21. Un método para detectar la presencia de una célula cancerosa CD22+ en una muestra biológica, comprendiendo dicho método:

(a) poner en contacto células de dicha muestra biológica con un anticuerpo anti-CD22 con una cadena ligera variable (VL) que tiene la secuencia de la cadena VL del anticuerpo RFB4 de la Figura 1 y una cadena pesada variable (VH) que tiene la secuencia de la cadena VH del anticuerpo RFB4 de la Figura 1, siempre que los restos SSY de las posiciones 104, 105 y 106 de CDR3 de la cadena VH de dicho anticuerpo anti-CD22 sean remplazados por una secuencia de aminoácidos seleccionada del grupo que consiste en THW, YNW, TTW y STY, estando fusionado o conjugado dicho anticuerpo con una marca detectable; y (b)detectar la presencia o ausencia de dicha marca,

donde la detección de la presencia de dicha marca indica la presencia de una célula cancerosa CD22+ en dicha muestra.

22. Un método de la reivindicación 21, donde dicho anticuerpo se selecciona del grupo que consiste en un scFv, un dsFv, un Fab y un F(ab')2.

23. Un kit para detectar la presencia de una célula cancerosa CD22+ en una muestra biológica, comprendiendo dicho kit:

(a) un recipiente; y (b) un anticuerpo anti-CD22 con una cadena ligera variable (VL) que tiene la secuencia de la cadena VL del anticuerpo RFB4 de la Figura 1 y una cadena pesada variable (VH) que tiene la secuencia de la cadena VH del anticuerpo RFB4 de la Figura 1, siempre que los restos 104, 105 y 106 de CDR3 de la cadena VH de dicho anticuerpo anti-CD22 sean remplazados por una secuencia de aminoácidos seleccionada del grupo que consiste en THW, YNW, TTW y STY, cuyo anticuerpo está fusionado o conjugado con una marca detectable.
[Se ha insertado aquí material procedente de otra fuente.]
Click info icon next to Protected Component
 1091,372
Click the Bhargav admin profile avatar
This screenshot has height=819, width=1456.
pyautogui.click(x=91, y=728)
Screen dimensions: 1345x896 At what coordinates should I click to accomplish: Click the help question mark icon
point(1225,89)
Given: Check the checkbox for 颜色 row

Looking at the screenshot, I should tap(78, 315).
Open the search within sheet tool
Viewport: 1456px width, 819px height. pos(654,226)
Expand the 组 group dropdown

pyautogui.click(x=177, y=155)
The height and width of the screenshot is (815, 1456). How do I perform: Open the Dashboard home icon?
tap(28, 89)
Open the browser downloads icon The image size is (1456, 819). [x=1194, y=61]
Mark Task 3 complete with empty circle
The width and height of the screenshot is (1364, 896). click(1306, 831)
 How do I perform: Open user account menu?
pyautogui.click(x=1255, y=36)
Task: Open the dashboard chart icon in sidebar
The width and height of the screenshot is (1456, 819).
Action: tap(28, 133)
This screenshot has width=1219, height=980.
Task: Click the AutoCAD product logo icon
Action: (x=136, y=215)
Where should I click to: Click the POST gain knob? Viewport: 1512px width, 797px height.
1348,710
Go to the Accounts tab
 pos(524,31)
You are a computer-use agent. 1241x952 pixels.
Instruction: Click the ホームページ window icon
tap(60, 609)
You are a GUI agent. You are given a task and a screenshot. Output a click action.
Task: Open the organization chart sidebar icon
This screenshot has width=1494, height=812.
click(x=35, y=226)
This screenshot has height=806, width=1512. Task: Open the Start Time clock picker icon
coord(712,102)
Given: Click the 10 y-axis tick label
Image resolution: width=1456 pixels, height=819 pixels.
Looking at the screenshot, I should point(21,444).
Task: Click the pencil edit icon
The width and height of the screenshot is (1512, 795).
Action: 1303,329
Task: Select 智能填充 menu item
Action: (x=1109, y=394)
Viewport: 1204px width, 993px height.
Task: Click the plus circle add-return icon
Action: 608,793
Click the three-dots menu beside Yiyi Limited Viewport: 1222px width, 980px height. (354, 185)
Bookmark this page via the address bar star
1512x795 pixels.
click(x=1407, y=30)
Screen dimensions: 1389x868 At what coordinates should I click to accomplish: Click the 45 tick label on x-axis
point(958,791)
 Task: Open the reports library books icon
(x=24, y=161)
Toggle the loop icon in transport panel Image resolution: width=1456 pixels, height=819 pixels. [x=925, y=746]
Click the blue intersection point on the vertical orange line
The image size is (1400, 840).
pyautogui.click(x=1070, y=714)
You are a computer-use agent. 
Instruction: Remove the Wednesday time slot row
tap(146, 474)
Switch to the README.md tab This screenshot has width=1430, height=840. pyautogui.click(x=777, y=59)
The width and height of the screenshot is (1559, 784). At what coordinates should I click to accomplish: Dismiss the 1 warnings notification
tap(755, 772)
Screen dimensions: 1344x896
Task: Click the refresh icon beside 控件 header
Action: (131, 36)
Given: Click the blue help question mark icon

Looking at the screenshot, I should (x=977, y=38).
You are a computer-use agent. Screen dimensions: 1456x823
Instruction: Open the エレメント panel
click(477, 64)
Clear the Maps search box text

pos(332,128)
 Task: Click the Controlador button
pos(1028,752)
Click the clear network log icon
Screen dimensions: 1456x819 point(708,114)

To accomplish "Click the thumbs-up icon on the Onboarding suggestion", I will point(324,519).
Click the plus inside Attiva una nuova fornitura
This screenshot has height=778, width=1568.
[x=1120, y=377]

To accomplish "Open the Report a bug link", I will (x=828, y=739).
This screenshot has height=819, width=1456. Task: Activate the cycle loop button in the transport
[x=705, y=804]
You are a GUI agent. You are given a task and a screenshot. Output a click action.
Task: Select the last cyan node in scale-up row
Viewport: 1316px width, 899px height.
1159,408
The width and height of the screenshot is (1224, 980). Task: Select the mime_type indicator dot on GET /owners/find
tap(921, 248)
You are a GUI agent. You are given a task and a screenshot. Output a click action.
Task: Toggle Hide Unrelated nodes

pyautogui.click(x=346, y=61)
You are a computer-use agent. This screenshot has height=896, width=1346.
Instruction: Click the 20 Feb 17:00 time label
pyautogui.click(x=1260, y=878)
24. Un kit de la reivindicación 23, donde dicho anticuerpo se selecciona del grupo que consiste en un scFv, un dsFv, un Fab, y un F(ab')2.

25. Un método de inhibición del crecimiento de una célula cancerosa CD22+ poniendo en contacto dicha célula in vitro con un anticuerpo anti-CD22 de acuerdo con una cualquiera de las reivindicaciones 1 a 4, donde el anticuerpo está fusionado o conjugado con una citotoxina, cuya citotoxina inhibe el crecimiento de dicha célula.

26. Un anticuerpo de acuerdo con una cualquiera de las reivindicaciones 1 a 4 o una composición de acuerdo con una cualquiera de las reivindicaciones 5 a 12, para su uso en un método para inhibir el crecimiento de una célula cancerosa CD22+.